I started a long and reflective post, but I've changed my mind- instead I give you 2013 remembered in numbers:
493 Instagram pictures or videos taken many of the hammock in my back yard where I relaxed my way into summer- lots of my two beautiful and fantastic kids- plenty of fabulous feasts
13 interviews half of which I really thought I had the job.
8 years anniversary of being a mom- Abby turned 8 in April. A crazy concept since 4 seconds ago I was wondering what she was going to be like when she was born.
3 schools I taught long term in- Scott 2nd grade- so difficult! Hammond 2nd grade- so easy! Hoover 4th grade- so fun!
48 tomatoes harvested- my first ever raised veggie garden in our beautiful backyard was so wonderful.
7 seats in our new minivan- taking us up to a 2 car family for the first time in 4 years. It has transformed our lives and was a gift!
10 years of marriage- a decade growing more and more amazed and in love with my dear husband. Celebrated with super fun trip to Vancouver.
5k I "ran" for The Church on the Run- such a fun thing to see come from idea in my living room to fruition. 
6 years of being a mom to a boy- the sweetest, most clever little toddler has grown into the sweetest, creative little boy. He tells me at least once a day that he loves me.
30 people in our house at one time- this was the year of "Johnson hangouts." A house packed full of people talking and laughing and sharing and praying. Although the season has come to an end for that, it was a big part of this year.
3 sister dates- getting away with my two sisters who know me more truthfully than anyone else and can do fun in ways no one else may understand heals my soul.
52+ youth events/retreats/meetings- I've certainly lost track, but oh how I love these teenagers and the team that gives their lives for them.

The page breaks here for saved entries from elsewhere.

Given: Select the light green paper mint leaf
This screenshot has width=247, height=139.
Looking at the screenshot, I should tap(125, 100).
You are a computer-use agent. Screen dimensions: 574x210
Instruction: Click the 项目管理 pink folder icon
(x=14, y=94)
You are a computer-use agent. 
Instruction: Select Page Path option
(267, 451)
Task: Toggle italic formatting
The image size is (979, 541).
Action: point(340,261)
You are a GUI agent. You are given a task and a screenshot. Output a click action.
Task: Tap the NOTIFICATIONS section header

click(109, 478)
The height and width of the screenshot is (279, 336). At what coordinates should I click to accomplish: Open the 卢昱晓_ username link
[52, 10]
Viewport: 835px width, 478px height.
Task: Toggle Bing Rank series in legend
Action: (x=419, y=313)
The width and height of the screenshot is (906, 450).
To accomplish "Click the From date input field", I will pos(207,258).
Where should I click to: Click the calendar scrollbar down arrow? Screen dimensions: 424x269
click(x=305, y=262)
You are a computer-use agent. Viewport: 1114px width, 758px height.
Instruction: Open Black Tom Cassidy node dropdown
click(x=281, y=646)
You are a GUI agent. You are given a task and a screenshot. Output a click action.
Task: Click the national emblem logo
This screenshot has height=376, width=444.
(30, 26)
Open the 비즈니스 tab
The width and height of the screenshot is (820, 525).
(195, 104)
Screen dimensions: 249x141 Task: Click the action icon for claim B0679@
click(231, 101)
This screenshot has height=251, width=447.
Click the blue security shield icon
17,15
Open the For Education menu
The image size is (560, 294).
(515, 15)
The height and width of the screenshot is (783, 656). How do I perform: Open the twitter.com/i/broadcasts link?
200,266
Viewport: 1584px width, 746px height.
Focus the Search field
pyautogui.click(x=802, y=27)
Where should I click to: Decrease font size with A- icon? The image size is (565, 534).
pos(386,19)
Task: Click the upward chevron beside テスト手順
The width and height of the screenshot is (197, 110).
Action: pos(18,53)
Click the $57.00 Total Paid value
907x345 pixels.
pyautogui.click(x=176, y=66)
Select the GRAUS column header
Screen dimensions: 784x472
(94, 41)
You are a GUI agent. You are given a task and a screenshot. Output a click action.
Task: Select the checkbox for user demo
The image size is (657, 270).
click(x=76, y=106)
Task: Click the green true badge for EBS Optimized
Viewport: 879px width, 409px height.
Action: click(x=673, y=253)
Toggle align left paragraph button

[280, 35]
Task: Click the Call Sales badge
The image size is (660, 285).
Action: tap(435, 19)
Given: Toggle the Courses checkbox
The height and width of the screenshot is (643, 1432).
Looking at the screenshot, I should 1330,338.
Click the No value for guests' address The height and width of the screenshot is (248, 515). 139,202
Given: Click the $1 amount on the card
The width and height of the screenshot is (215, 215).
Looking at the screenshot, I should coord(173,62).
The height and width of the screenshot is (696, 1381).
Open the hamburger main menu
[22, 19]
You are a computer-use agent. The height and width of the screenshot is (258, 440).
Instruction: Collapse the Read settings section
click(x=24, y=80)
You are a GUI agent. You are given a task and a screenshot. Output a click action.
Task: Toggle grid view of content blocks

3 weddings- got to be in 3 fantastic events of love this year. The couples and their personality shone through in each one and they were delightful.
1 911 call- our house was broken into in June. All that was lost was that that could be replaced.
10,000+ blessings- minute by minute God was providing for us in ways known and unknown. Healthy kids, financial provision, wise council, mountains of forgiveness and grace, strengthened marriage, rich friendships, comfort and compassion.

My 2013 has been 1 for the record books.